I need more than looks to know if I find someone attractive: what does that mean in terms of my orientation?

Holly
asks:
I've noticed that I never really feel sexually attracted to anyone solely on the basis of how they look. I can find people aesthetically attractive. I'm not asexual, though-- I CAN be sexually attracted to people, it's just that I can't be particularly attracted to anyone unless I know what their personalities are like. So, my question is whether I should be considering myself bi, gay, pan, or... what. I realize that this may not be entirely the right forum for this question, but I seriously don't know anywhere else to ask.
Heather Corinna replies:

This is as fine a place to ask as any. :)

You know, this is the case with most people with any kind of emotional maturity who knows that people are more than two-dimensional and sex is about people, not appearances or our ideas about people based on appearance.

Of course, we can look at someone in a photograph only and figure out if we find that person aesthetically appealing -- if we like how they look -- and may even have a sexual response (though that often also has to do with how that person is posed, what kind of a vibe we get from them in that image, or what fantasies we have that that image plays into). People strongly sexually attracted to someone ONLY based on looks are usually bringing some kind of projection to the table about what they presume that person to be like.

But when it comes to interpersonal chemistry and attraction to real people, what someone is like, and how we interact together tends to rule all. In fact, it'll probably happen to everyone at least once -- and usually far more than once -- where they like how someone looks, then interact with them and find they either don't have any kind of chemistry, or where that person's personality makes an attraction that seemed like it would happen, based on how they look only, dissipate. When we really dislike someone we once found attractive just by looking, they can even start to look less attractive than they did before we knew them.

In terms of what that means when it comes to sexual orientation, you've got to remember that biological sex and gender are far bigger than appearances. I can tell you from personal experience that as someone primarily attracted to butch women, way more than once I have found my head turned by someone I see down the street, only to get close and realize that nope -- that's a guy. Certainly, some people are very gendernormative in terms of how they present when it comes to what many people expect when it comes to gender, but most of us are more in the middle, and plenty of people can be mistaken for being of a different sex very easily. Our biological sex is about our chromosomes as well as our gonads: that usually creates other markers of biological sex, but they're not always clearly distinguishable with everyone. And our gender identity is about cultural roles and status, but also -- and really, more importantly to us as people -- how WE identify ourselves in terms of gender: how that plays out in appearance is seriously variable, and what about our gender that matters to our partner doesn't always start and end with how we look and what gender we look like.

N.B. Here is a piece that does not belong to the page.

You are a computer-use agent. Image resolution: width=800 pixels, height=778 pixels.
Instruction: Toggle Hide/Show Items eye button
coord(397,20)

If you're trying to suss out your sexual orientation, the thing to do is just pay attention to who you find yourself sexually and emotionally attracted to, and by no means would it be sensible to base that only on appearances. Is it just men? Then you're likely heterosexual. Just women? Then you're likely homosexual. Or is it a mix of people of different genders? Then you're likely bisexual or pansexual.

But you know, without a bunch of homophobia and ideas about who people should be attracted to or partner with, far more people are attracted to some mix of people of all genders -- even if it's mostly one gender, but occasionally another (and really, even our ideas and norms about gender and sex as binary are flawed, since we know for a fact there are more than two sexes as well as more than two genders). And when it all comes down to it what matters is if if and when you partner with people, they're who you want to be with (and vice-versa) and you both have attraction to and interest in one another.

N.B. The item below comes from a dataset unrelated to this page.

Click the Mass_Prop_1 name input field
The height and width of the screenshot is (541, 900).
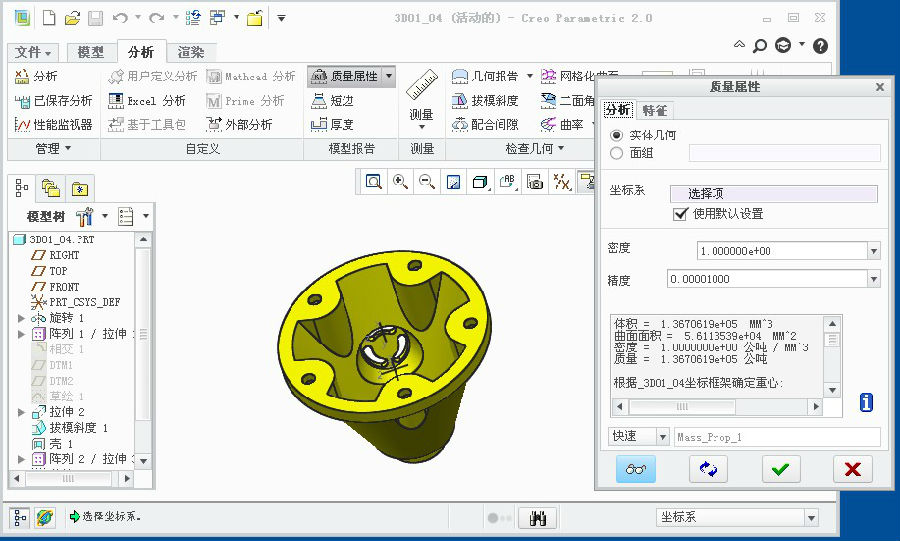coord(777,437)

If it's too soon for you to have any real history of relationships to look at and draw patterns from, that's okay. We all get to not know or be questioning what our orientation is, and that will happen to some people more than once in life. All you need to know for yourself is who you DO find attractive and who you DO want to pursue sexual relationships with -- based on whatever criteria you choose and is important to you -- and act based on those feelings.